2009/12/11 Volker Grabsch
<address@hidden>
Tony Theodore <address@hidden> schrieb:
> I've made some small changes in the Makefile to put the log* and
> installed* files in their own directories, move the logs out of usr,
> and reduce the log size. This is mostly helpful for testing, but might
> be generally useful.
I think this needs more discussion. I like the idea of moving log*
and installed* into separate sub directories, but I'm unsure of the
other proposals. In particular, I prefer to improve the defaults
rather than adding more variables and options.
1) moving logs out of usr
What is the purpose of that? In how far does it help testing?
If it's about saving disk space in usr/, there is already
"make strip" which strips the libraries, binaries and removes
much useless stuff from usr/, including the log files.
It's mostly to preserve the logs so I can see diffs between changes/systems/successful runs. Sometimes I copy the src directory into the log dir so I can see exactly what I changed and the change in output. Even without a "make clean", the log for the failing package is deleted if I don't remember to copy it out, which I was finding happened to me more often than not; so moving the logs out of usr into their own time-stamped dir made sense.
2) reducing the log size
This is mainly about the unpack command at the beginning, and
the last remove command at the end. These can clutter the interesting
stuff in between.
2a) verbose remove command at the end
This command provides valuable information. It shows
exactly which files were generated by the build. In
addition, you usually don't see that during testing,
because when the build fails at any point, nothing will
be removed, which allows for further investigation within
the tmp-PKG/ folder.
Could you explain in how far this is annoying for testing?

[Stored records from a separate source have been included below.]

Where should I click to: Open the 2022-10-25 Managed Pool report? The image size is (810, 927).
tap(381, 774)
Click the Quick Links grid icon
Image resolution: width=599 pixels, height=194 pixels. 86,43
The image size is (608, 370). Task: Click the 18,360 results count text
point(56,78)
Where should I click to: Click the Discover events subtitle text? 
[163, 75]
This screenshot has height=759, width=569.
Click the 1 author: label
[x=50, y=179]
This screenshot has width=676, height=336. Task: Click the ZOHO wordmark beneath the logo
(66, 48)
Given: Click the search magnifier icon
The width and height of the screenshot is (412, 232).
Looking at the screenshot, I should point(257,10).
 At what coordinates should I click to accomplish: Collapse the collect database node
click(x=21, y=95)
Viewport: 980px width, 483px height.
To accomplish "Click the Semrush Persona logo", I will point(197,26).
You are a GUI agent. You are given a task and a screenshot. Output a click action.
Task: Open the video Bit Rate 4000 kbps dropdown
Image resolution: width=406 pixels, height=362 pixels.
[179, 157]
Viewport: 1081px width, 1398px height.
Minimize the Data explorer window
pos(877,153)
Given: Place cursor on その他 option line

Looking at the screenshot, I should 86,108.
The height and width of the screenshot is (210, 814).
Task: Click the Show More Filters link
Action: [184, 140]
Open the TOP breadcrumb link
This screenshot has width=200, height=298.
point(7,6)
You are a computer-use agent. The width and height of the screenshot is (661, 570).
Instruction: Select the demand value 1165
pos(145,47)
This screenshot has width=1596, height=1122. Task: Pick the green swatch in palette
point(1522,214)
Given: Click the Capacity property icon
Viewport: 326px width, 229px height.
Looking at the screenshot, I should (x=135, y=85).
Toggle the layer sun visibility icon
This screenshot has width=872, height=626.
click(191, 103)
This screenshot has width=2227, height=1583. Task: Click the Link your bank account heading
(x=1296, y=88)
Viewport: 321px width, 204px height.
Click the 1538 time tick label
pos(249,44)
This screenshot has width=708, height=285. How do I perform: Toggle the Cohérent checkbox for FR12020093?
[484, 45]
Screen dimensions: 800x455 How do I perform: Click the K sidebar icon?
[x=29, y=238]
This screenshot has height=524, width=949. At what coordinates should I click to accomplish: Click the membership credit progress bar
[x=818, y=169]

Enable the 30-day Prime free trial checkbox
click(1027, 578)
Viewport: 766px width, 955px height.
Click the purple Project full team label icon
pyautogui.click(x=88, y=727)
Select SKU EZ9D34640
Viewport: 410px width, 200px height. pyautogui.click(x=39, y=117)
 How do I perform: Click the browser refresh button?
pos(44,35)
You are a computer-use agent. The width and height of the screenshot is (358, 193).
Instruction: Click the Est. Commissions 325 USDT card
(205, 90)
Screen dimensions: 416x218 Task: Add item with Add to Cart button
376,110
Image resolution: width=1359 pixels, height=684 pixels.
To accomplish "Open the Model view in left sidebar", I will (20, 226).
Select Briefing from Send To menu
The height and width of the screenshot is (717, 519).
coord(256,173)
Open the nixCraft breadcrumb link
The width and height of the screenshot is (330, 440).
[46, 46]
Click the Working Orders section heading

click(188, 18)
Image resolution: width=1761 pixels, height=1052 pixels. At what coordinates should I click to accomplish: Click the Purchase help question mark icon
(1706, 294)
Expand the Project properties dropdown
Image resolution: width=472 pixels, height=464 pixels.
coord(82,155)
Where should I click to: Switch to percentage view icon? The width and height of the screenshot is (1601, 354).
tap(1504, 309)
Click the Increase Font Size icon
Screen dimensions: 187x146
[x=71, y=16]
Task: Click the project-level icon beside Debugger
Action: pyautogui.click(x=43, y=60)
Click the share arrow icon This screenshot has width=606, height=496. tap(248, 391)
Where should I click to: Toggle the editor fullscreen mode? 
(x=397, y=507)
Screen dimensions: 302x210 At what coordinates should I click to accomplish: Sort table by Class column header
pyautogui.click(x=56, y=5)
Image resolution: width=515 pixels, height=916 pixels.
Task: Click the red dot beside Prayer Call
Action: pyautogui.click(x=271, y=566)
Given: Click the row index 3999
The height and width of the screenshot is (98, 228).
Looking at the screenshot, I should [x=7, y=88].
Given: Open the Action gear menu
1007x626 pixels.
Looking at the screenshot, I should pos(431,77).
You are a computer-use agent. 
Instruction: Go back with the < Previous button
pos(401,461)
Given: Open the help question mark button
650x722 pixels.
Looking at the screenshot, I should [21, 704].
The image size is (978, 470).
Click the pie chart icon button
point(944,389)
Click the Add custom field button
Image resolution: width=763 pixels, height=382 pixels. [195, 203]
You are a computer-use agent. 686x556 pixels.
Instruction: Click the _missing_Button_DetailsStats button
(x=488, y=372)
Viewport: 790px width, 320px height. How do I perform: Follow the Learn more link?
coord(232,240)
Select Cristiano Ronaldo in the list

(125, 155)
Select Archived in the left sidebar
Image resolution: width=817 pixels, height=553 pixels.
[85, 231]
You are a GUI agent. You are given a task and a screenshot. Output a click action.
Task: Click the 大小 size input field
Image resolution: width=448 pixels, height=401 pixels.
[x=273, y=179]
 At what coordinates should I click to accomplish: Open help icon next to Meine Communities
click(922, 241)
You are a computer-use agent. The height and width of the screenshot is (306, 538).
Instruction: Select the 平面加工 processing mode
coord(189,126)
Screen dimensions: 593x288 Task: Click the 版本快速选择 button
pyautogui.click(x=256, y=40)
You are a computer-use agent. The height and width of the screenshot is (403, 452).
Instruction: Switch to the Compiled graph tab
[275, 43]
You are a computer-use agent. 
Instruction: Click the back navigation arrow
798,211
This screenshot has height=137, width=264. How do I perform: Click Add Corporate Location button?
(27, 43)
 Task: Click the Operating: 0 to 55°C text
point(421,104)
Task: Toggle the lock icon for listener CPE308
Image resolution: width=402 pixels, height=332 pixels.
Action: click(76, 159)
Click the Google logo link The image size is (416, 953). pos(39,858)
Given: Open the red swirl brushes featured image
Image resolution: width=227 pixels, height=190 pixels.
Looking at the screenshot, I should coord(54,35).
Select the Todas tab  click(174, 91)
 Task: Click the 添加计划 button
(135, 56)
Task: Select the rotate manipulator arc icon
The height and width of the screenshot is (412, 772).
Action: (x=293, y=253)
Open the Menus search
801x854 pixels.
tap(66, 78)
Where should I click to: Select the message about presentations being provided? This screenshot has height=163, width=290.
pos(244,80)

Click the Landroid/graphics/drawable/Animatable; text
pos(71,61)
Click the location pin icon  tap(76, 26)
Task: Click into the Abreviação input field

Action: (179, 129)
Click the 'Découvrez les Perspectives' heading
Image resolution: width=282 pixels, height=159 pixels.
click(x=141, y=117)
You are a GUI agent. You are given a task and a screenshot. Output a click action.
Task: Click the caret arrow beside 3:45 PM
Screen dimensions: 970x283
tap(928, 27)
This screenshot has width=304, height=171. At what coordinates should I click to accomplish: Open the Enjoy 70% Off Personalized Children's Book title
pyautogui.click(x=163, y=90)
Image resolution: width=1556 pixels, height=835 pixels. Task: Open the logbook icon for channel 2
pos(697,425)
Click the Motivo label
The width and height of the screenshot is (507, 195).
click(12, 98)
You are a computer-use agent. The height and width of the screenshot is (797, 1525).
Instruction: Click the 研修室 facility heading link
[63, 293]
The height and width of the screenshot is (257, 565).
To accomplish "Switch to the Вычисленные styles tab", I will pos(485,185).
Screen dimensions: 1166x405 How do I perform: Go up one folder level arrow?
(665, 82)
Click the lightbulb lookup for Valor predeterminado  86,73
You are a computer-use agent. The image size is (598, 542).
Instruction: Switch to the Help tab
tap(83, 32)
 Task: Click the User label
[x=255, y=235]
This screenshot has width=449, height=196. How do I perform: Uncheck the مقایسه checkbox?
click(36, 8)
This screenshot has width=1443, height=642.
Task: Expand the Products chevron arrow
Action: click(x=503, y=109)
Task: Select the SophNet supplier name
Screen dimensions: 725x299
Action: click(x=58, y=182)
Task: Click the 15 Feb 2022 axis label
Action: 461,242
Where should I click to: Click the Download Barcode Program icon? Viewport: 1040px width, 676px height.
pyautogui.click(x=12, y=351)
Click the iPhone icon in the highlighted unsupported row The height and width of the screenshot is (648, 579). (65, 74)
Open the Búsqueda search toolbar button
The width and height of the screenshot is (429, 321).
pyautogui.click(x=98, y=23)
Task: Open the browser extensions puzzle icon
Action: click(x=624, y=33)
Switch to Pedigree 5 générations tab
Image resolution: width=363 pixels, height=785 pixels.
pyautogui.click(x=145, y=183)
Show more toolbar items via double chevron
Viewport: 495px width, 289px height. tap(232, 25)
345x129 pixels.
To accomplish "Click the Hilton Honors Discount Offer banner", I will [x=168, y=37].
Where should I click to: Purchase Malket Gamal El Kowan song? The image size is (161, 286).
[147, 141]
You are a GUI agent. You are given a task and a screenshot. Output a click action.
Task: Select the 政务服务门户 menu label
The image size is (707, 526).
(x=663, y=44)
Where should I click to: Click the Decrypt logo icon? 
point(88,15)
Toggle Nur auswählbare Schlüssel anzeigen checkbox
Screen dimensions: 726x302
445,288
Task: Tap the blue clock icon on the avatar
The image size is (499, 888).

It's one of those ill-conceived micro-optimisations to save a few milliseconds on diff commands. I hadn't really thought about it, but I can see now that comparing the files generated by a successful build may help debugging errors later in the dependency chain (say binutils on Open Solaris that causes gcc to fail).
2b) verbose unpack command at the beginning
Here I see your point, as the verbosity doesn't add much
information. You get exactly the same information by
looking into the source tarball (e.g. with "mc" or "tar -tf").
In addition, that "log prefix" makes it hard to find the
initial ./configure command.
(... although it can be easily found by performing a search for
"./configure" or "\./configure", which is what I usually do.)
Another second or so, but I like to get to ./configure immediately. It matters less in vi, but now that I've discovered sshfs, I tend to open logs in a gui text editor and lazily scroll.
Maybe our testing workflows differ at some important point,
so it would be interesting to know why you find the points
1) and 2a) so annoying.
For now, I propose the following changes:
A) Move the installation markers and log files into sub folders:
usr/installed-PKG -> usr/installed/PKG
usr/log-PKG -> usr/log/PKG
B) Unpack archives quietly:
tar xv -> tar x
unzip -> unzip -q
Feel free to correct me if I'm wrong, i.e. if this isn't going
far enough for some reason.
That seems ideal; a prefix or extension on the logs/installation markers might be useful, but probably not worth discussing either way.
I'd still like to preserve logs across different builds, but there's no general use for this, and learning a little bit more about mercurial will make this easy.